Doch die Pläne wurden »aufgrund präventiver Maßnahmen der Ermittlungskräfte« vereitelt, heißt es in dem Brief an den deutschen Geheimdienst. Tatsächlich nahm die italienische Polizei im April 2008 16 Neonazis aus Südtirol fest, unter ihnen auch Alexander und Patrick Ennemoser. Es liegt Nahe, dass die in Kaltern übergebenen 20.000 Euro zur Finanzierung ihrer Prozesskosten gedacht waren.

Abgesehen davon, dass der italienische Staat die »exemplarischen Aktionen« letztlich stoppte, sind die Parallelen zur rassistischen Mordserie des NSU kaum zu übersehen. Durch Patrick und Alexander Ennemoser besteht ein direkter Kontakt zu »Blood and Honour«, dem international agierenden Neonazi-Netzwerk, das mit seinen Diskussionen über den zu entfachenden »Rassenkrieg« auch die Anschläge des NSU inspirierte.

Vor allem mag auch die Möglichkeit zu denken geben, dass ausgerechnet Uwe Meenen und Norman Bordin die Anschlagsziele mit den südtiroler Neonazis diskutiert haben könnten. Immerhin lebte Meenen noch immer im Raum Nürnberg, als der NSU dort seine drei Morde verübte. Und Bordin wohnte in der Nähe von München, als dort zwei der mindestens zehn NSU-Morde verübt wurden.

Darüber hinaus war er Gründer der »Kameradschaft Süd«, die im Mai 2005 wegen eines geplanten Bombenattentats bei der Grundsteinlegung für das jüdische Kulturzentrum in München als terroristische Vereinigung eingestuft wurde. Nur konnte ihm damals vom Gericht kein Vorwurf gemacht werden, da er wäh­rend der Vorbereitung des Anschlags eine 15-monatige Haftstrafe wegen einer rassistisch motivierten Körperverletzung absaß.

Zur Zeit wird jedoch wieder gegen Bordin ermittelt: Im Januar 2012 trat er als Veranstalter einer Neonazi-Demonstration in München auf. Dort wurde zu Beginn des Aufmarsches, mit Bezug auf die rassistische Mordserie, die im NSU-Video verwendete Erkennungsmelodie aus »Der rosarote Panther« über die Lautsprecheranlage abgespielt. Das Staatsschutzdezernat der Münchner Kriminalpolizei sah darin eine strafrechtlich relevante Billigung von Straftaten.

Gönner der Gewalt

Dass es sich bei der deutschen Reisegruppe um Ralf Wohlleben tatsächlich um eine Unterstützungsstruktur des NSU im juristischen Sinne handelt, ist mit den hier dargestellten Zusammenhängen nicht bewiesen und hängt maßgeblich davon ab, ob die 20.000 Euro wirklich aus den Banküberfällen des Trios stammen. Fest steht jedoch, dass das NSU-Umfeld in der Lage war, beträchtliche Summen zu organisieren. Sicher ist auch, dass sie Teil eines, bis in die Führungsebene der NPD reichenden, grenzübergreifenden Netzwerks von Neonazis waren, in dem rassistische Gewalttaten goutiert und finanziell unterstützt wurden. Dabei war es offenbar zweitrangig, ob sich die Täter NSU oder »Combat 18« nannten.

• [Material]
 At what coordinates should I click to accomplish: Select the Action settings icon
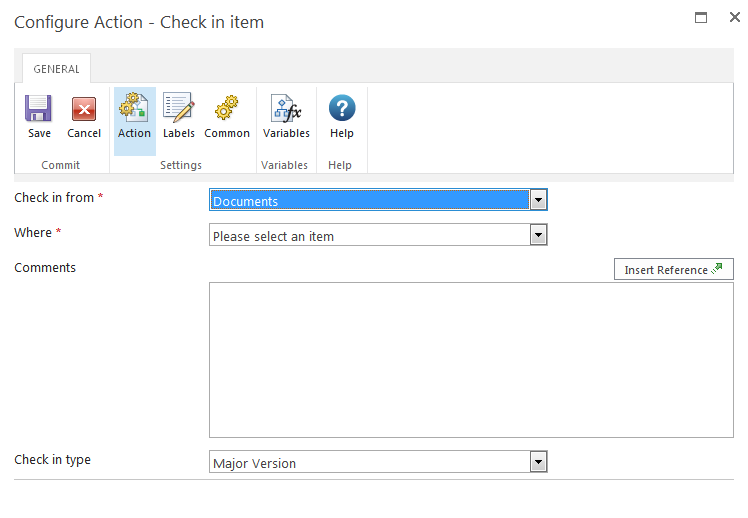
==
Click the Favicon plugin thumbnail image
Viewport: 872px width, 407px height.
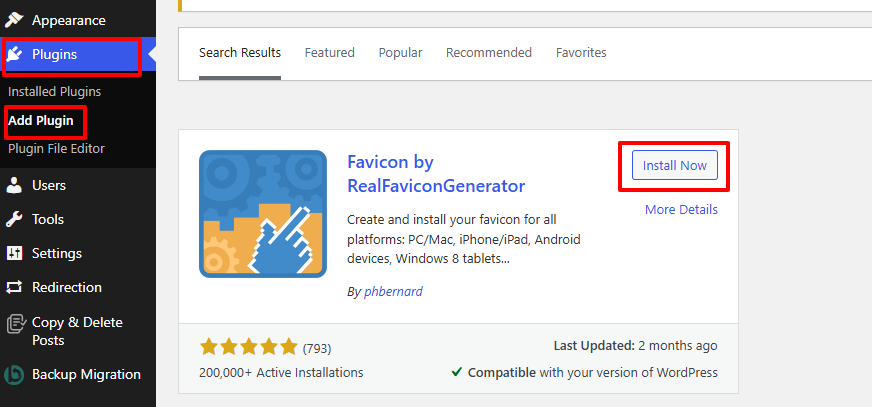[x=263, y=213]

• [Schriftliche Aufgabe] Gib den Abschnitt des Textauszugs über das Neonazi-Netzwerk zwischen „Darüber hinaus war“ und „motivierten Körperverletzung absaß.“, beide einschließlich, erneut wieder. Tausche dabei „Haftstrafe“ gegen „Gefängnisstrafe“ aus.

• [Ausgearbeitete Lösung]
Darüber hinaus war er Gründer der »Kameradschaft Süd«, die im Mai 2005 wegen eines geplanten Bombenattentats bei der Grundsteinlegung für das jüdische Kulturzentrum in München als terroristische Vereinigung eingestuft wurde. Nur konnte ihm damals vom Gericht kein Vorwurf gemacht werden, da er wäh­rend der Vorbereitung des Anschlags eine 15-monatige Gefängnisstrafe wegen einer rassistisch motivierten Körperverletzung absaß.